El ambiente en el complejo subterráneo era gélido, impregnado por un olor penetrante a antiséptico y ozono que se filtraba de forma constante por los conductos de ventilación. En las diversas salas de contención, decenas de sujetos de prueba que alguna vez fueron ciudadanos comunes con Quirks de transformación ahora no eran más que recipientes de agonía, retorciéndose bajo el efecto de mutágenos experimentales que deformaban sus cuerpos en una danza grotesca de carne y hueso. Sin embargo, en el ala central, la atención de todo el personal estaba enfocada en un solo monitor de alta seguridad, donde se monitoreaba con un silencio sepulcral el éxito más perturbador y ambicioso del proyecto hasta la fecha.
Jefe: Reporte de investigación científico—ordenó el hombre mientras permanecía de pie frente al ventanal de observación, con las manos entrelazadas tras la espalda y una mirada desprovista de cualquier rastro de humanidad.
Científico: El nombre del espécimen es Izuku Midoriya, edad actual diez años—respondió el subordinado con voz monótona, pasando las páginas de una carpeta metálica mientras ajustaba sus anteojos para leer los resultados de las biopsias—.Lo reclutamos tras arrebatárselo a su madre y hermana cuando apenas tenía cuatro años; desde entonces, ha demostrado ser el paciente con mayor índice de compatibilidad ante la inserción de ADNs exógenos y la manipulación de su propio Quirk. A día de hoy, hemos logrado estabilizar su metabolismo para que pueda transformarse en prácticamente cualquier reptil prehistórico carnívoro de gran envergadura, aunque el proceso ha tenido un costo irreversible. Su coeficiente mental ha sido reducido a niveles básicos; posee el conocimiento, la astucia y el instinto de un animal depredador, nada más.
Jefe: Perfecto, ese mocoso se convertirá en el arma biológica definitiva para nuestra causa—comentó con una sonrisa gélida, cuya ambición parecía llenar la habitación con una presión asfixiante—. Con el poder de las bestias más letales de la historia bajo nuestro control, podremos hacer lo que queramos; solo es cuestión de tiempo y condicionamiento para lograr que nos obedezca ciegamente.

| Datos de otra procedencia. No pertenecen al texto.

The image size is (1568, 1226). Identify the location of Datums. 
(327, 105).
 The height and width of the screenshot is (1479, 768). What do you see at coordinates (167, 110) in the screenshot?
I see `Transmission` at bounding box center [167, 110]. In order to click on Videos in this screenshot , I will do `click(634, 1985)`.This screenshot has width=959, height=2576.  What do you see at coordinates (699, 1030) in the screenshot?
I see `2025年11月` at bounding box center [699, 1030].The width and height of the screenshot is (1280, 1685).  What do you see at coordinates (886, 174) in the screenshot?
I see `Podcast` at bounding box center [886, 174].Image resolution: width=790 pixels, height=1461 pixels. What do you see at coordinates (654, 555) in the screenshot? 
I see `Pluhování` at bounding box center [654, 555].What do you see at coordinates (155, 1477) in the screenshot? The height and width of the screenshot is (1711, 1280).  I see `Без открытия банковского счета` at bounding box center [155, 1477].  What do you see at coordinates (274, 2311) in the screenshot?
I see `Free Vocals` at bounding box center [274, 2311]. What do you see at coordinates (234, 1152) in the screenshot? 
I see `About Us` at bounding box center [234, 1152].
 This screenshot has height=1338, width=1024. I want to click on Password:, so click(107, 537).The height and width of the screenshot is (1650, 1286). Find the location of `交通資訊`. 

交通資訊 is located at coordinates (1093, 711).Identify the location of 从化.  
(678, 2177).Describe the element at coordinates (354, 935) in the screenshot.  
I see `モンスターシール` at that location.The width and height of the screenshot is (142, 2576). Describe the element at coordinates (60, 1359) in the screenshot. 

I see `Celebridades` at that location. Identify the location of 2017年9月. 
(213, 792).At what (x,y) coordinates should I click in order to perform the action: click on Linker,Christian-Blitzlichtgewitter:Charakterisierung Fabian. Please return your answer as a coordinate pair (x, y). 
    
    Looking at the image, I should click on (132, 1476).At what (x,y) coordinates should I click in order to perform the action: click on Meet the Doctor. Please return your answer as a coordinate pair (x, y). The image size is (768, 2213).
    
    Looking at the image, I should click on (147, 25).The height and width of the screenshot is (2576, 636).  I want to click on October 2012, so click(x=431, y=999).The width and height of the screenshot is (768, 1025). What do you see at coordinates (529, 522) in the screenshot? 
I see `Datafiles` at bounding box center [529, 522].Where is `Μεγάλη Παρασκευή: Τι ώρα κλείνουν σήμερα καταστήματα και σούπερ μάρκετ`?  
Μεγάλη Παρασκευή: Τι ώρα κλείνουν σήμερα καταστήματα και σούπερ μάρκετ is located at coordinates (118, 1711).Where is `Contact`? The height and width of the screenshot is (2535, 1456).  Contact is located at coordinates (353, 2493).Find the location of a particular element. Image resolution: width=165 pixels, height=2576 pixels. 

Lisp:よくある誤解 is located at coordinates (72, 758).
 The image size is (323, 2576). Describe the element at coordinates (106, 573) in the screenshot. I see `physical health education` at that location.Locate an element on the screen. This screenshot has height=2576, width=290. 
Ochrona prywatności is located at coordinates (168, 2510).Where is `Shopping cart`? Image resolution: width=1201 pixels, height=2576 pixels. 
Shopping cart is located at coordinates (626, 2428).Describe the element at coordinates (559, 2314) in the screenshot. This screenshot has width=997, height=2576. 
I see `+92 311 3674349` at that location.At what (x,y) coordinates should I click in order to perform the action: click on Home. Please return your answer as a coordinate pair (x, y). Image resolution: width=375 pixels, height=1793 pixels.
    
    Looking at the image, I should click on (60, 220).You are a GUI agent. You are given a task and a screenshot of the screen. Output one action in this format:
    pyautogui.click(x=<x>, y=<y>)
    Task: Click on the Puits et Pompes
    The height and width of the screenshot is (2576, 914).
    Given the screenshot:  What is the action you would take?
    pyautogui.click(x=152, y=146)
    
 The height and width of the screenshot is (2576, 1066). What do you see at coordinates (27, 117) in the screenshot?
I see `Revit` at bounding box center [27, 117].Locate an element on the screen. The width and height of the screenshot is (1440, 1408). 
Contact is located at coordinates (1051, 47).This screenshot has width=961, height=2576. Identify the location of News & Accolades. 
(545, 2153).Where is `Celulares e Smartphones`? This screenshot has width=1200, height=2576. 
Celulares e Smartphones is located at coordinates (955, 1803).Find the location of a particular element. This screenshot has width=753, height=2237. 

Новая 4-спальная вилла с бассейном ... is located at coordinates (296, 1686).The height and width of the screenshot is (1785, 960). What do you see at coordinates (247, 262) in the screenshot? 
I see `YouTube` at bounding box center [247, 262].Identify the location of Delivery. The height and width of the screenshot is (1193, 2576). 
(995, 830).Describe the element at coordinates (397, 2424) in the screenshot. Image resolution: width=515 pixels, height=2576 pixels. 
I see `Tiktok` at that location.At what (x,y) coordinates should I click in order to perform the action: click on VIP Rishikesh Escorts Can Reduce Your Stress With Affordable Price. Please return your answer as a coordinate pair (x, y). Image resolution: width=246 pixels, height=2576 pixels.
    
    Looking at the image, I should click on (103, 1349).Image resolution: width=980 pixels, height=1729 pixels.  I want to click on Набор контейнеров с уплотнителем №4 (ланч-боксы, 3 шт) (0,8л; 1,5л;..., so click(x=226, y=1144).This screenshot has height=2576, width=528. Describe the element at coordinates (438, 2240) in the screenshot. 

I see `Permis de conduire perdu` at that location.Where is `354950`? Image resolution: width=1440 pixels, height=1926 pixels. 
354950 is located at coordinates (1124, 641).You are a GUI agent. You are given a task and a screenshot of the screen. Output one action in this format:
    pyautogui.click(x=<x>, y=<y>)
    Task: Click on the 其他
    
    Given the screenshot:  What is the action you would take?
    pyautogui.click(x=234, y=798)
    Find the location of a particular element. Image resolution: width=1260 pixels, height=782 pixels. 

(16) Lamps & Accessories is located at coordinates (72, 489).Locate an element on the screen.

El hombre presionó un interruptor en la consola central, provocando que la pantalla frente a él se iluminara con una claridad quirúrgica que revelaba la crudeza de la celda de pruebas. Las cámaras de seguridad en blanco y negro mostraban una estructura reforzada con paredes de acero de cinco pulgadas de espesor, en cuyo centro se movía una silueta musculosa y escamosa que emitía bufidos profundos y guturales que hacían vibrar los micrófonos de ambiente.
La criatura caminaba a cuatro patas, golpeando el suelo con garras diseñadas por la naturaleza para desgarrar carne y hueso con la facilidad de un cuchillo caliente en mantequilla, mientras su cola se balanceaba de un lado a otro con una precisión mecánica y letal que denotaba un equilibrio perfecto.